* **EXERCISE INSTRUCTIONS**
Take the line containing "Screen dimensions: 652x463" and every line after it to the end of the material below; reproduce them exactly, without pictures.

* **EXERCISE INPUT**
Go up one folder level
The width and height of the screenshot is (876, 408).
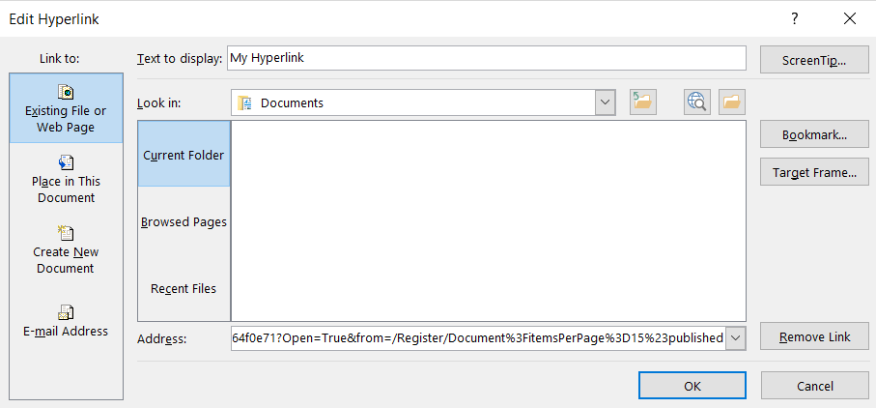click(642, 102)

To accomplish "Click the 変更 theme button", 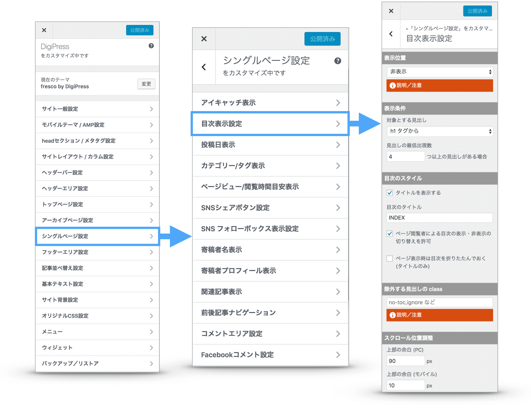I will (x=146, y=84).
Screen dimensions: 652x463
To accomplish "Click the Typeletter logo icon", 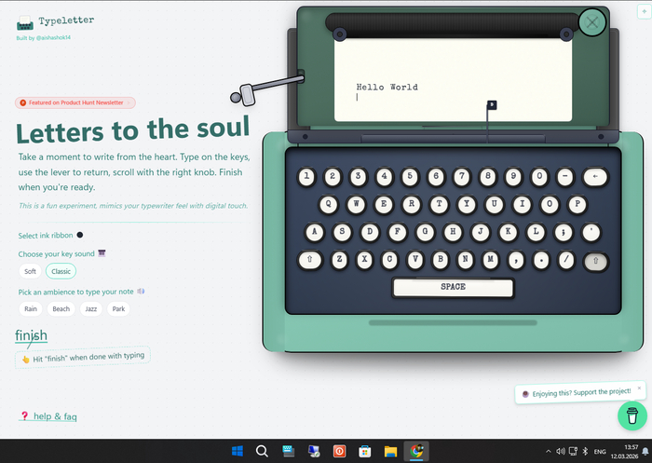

* **ANSWER TO THIS PROBLEM**
Screen dimensions: 652x463
To accomplish "Click the Typeletter logo icon", 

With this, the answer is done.